* [WHAT IS NEEDED]
In the entries that follow, which lines hold the string "Switch"? List them.
START INFORMATION SHOWN
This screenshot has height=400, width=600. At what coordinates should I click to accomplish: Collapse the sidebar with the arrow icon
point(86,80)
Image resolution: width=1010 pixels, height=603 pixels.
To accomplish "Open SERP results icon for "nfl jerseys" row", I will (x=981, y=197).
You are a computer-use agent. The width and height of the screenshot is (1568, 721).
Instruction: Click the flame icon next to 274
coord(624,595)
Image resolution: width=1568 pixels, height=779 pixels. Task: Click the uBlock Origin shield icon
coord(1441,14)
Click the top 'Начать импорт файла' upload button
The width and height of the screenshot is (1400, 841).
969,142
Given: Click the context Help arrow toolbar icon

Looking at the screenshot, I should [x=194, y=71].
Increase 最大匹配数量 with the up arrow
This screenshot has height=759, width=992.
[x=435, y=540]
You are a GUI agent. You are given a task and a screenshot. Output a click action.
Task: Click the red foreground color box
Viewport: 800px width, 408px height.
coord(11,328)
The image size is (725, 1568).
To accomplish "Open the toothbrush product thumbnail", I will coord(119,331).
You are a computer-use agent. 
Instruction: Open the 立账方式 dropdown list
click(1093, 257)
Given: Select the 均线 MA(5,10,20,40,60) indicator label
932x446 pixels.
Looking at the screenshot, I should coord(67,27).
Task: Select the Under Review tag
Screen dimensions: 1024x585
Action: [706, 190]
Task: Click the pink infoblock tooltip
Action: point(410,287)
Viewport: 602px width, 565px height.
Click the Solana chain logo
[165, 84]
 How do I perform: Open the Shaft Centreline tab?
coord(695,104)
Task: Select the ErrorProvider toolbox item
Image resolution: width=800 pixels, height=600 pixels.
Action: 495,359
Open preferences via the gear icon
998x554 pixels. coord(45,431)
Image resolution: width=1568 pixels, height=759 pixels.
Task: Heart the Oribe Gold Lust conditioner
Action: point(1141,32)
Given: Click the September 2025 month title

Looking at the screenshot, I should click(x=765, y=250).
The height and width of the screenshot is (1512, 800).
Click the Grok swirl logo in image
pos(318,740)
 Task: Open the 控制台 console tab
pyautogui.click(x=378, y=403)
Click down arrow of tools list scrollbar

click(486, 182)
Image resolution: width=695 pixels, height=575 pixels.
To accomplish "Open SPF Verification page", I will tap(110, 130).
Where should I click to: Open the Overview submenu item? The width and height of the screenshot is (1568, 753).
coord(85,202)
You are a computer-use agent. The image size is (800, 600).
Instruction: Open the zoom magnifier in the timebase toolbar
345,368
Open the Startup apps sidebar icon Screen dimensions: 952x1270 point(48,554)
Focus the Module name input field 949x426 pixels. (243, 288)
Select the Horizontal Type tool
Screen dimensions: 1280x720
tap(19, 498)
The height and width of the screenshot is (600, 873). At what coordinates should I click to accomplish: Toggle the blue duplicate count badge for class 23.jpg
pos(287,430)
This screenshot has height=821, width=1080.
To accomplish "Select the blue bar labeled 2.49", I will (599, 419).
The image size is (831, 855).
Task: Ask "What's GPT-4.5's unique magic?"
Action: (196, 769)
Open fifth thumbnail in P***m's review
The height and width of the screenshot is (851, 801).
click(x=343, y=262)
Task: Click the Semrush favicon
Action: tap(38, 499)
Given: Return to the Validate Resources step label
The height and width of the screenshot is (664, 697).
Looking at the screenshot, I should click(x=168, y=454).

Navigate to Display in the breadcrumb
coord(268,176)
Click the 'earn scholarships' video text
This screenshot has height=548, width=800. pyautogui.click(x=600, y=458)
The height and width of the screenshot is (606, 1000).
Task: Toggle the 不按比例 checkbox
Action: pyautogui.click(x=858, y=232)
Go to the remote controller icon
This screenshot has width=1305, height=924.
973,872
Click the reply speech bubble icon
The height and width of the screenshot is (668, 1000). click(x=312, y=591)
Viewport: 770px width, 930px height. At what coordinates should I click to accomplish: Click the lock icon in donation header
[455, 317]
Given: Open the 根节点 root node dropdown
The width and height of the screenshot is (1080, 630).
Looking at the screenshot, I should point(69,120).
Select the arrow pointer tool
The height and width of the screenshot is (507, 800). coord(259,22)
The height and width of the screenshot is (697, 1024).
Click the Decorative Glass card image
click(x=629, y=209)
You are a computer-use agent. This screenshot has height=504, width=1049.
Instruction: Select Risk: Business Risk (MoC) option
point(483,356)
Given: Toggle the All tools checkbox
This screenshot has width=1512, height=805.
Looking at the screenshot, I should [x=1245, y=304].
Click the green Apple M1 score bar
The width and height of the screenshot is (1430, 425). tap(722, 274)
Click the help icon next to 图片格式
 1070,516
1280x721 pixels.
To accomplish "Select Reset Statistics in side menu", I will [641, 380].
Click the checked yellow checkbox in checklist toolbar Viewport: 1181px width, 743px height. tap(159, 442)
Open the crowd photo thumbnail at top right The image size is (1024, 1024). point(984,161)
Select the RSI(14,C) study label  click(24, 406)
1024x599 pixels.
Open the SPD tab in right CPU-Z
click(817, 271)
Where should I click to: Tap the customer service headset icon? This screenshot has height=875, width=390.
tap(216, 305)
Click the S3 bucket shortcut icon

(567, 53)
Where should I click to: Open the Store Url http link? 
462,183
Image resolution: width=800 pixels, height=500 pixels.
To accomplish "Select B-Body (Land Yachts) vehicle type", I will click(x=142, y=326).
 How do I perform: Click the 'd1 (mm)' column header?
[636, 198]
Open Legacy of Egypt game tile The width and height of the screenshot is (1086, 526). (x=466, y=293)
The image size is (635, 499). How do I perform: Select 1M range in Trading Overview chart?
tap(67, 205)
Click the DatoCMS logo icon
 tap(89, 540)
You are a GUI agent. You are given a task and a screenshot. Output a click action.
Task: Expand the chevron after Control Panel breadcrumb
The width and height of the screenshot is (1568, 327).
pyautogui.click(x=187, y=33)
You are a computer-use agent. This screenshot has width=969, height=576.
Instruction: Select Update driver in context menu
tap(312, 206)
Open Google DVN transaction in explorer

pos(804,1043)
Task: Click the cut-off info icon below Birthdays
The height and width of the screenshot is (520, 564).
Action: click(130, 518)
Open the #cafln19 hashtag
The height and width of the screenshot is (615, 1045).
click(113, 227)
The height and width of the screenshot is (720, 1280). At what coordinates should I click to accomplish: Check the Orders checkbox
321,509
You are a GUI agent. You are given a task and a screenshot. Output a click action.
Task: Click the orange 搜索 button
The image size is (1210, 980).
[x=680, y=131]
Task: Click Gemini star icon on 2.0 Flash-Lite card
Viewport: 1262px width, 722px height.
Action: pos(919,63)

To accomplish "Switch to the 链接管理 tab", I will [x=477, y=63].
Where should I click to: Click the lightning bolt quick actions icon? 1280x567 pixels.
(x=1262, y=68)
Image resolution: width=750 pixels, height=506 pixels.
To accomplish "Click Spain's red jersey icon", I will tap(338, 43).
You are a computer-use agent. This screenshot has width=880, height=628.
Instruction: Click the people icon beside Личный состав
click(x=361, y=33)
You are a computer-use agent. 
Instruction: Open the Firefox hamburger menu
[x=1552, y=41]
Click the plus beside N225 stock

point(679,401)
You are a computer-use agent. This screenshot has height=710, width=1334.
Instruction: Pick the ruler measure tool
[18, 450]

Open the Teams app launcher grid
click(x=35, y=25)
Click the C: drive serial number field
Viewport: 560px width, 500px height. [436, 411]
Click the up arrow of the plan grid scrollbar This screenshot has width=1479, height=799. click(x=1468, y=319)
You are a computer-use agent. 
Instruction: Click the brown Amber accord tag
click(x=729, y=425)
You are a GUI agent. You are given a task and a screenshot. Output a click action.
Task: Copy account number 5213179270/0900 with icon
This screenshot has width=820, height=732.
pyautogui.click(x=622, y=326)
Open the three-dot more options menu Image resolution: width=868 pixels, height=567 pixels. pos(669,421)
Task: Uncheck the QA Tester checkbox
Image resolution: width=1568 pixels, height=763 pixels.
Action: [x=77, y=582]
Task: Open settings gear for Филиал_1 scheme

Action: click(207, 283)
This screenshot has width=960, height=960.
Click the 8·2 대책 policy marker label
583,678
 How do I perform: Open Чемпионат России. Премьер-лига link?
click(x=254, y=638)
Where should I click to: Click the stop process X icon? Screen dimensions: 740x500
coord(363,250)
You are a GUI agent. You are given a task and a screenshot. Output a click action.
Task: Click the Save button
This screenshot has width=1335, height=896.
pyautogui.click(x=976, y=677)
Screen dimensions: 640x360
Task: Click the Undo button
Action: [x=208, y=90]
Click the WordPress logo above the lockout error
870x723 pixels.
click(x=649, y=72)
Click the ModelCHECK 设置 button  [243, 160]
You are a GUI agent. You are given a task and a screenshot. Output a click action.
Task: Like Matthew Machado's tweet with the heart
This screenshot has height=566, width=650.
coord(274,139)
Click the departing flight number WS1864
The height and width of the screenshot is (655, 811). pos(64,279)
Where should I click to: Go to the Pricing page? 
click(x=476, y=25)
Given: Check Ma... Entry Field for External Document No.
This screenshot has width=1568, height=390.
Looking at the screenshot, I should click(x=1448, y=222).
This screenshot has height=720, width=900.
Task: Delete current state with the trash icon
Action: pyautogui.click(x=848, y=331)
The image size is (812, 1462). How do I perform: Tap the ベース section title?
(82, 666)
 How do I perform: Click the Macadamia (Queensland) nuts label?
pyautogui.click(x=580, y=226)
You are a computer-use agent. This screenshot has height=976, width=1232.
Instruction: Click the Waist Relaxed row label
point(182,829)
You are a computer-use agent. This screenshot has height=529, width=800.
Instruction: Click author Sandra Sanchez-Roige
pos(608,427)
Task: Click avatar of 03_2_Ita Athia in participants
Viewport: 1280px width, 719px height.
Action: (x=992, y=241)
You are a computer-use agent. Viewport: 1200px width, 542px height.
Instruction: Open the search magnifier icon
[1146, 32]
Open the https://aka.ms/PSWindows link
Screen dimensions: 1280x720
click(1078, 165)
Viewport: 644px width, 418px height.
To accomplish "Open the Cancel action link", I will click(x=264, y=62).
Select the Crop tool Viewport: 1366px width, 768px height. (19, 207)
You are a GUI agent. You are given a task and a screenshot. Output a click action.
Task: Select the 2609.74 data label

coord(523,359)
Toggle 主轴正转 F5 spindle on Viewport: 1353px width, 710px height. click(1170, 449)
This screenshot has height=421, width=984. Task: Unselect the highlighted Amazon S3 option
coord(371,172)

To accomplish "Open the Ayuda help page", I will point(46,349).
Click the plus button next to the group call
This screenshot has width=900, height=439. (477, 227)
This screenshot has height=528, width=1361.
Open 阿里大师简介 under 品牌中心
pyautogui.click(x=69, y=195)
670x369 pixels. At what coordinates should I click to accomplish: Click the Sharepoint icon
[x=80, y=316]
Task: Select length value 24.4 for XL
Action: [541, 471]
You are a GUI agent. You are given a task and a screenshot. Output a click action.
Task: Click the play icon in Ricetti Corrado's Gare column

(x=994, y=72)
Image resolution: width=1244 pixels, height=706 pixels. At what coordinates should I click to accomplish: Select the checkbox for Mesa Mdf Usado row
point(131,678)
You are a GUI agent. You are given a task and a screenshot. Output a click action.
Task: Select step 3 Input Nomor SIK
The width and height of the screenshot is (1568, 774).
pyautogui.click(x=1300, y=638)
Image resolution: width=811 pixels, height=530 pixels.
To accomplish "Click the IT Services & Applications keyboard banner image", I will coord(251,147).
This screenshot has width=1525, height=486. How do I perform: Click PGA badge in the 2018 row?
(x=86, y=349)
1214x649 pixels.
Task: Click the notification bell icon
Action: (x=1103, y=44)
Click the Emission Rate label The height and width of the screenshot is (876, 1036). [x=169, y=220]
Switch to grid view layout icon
END INFORMATION SHOWN
* [EXPECTED ANSWER]
To accomplish "Switch to the 链接管理 tab", I will [x=477, y=63].
Switch to grid view layout icon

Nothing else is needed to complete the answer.